In breast cancer, CDC20 binds to and promotes the protein degradation of scaffold/matrix attachment region 1 (SMAR1). The significant correlation between the 2 proteins in breast cancer cells and patient samples suggests that CDC20 has an important negative regulatory effect on SMAR1 in advanced cancer by enhancing the migratory and invasive abilities of cancer cells.16-20 It has been shown that CDC20 is positively correlated with the grade of breast cancer and HER2 status in patients, with low expression of CDC20 predicting a better prognosis,21 indicating that CDC20 plays a very important role in the diagnosis and treatment of breast cancer. These results are consistent with those of our study.
Previous studies showed that CCNA2 has an important role in relapse-free survival and the OS of patients with ER+ breast cancer.22-24 CCNA2 is also highly expressed in colorectal cancer, and knockout of CCNA2may affect cell cycle progression and induce apoptosis.25 In addition, ectopic expression of CCNA2 promotes in vitro migration and invasion of non-small cell lung carcinoma cells.26
RRM2 is an important marker for breast cancer metastasis and is a regulator associated with the cell cycle, cell migration, cell adhesion, and other cancer-related cellular functions.

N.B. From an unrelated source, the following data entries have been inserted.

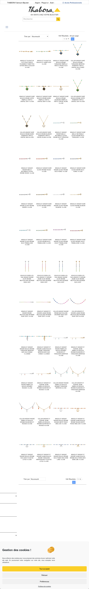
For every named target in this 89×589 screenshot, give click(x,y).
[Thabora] (44, 9)
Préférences (44, 581)
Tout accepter (44, 569)
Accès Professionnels (73, 3)
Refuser (44, 575)
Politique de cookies (44, 586)
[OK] (58, 19)
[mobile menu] (7, 27)
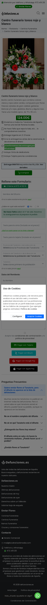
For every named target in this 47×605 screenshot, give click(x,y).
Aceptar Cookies (34, 316)
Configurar (17, 316)
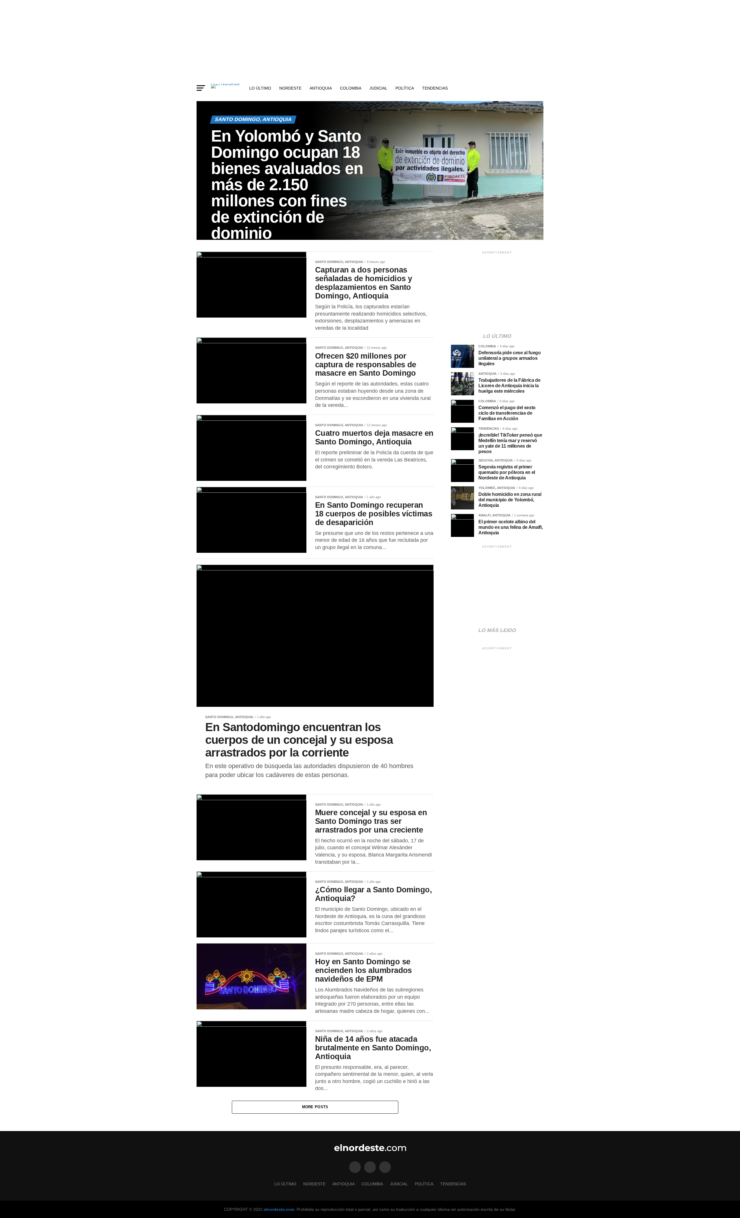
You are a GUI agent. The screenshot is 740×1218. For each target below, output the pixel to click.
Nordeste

Hence, it is considered as a target for new complex pharmacotherapy and intervention regimens against the metastasis of breast cancer.27-28 RRM2 is an upregulated gene in breast cancer regardless of the subtype; thus, its overexpression may serve as a biomarker in patients with breast cancer with relatively low OS and relapse-free survival.11,29,30
DLGAP5 (DLG-associated protein 5) is a protein-coding gene involved in spindle assembly and separation of sister chromatids. Tumor growth depends, to some extent, on increased mitotic activity. Its key steps include spindle assembly and separation of sister chromatids.31-33 In patients with lung cancer, upregulation of DLGAP5 is associated with lower OS and relapse-free survival and therefore may be important for early diagnosis and treatment.34,35 Our study showed that the Aurora A signaling pathway is related to DLGAP5. GO analysis related to this gene revealed an association with phosphoprotein phosphate activity. Tumor analysis showed that the level of DLGAP5 mRNA in breast cancer tissue was increased, and increased with an increasing HER2 status. The cBioPortal results showed that the DLGAP5 mutation type of breast cancer was mainly amplification, and BUB1 is a key downstream gene.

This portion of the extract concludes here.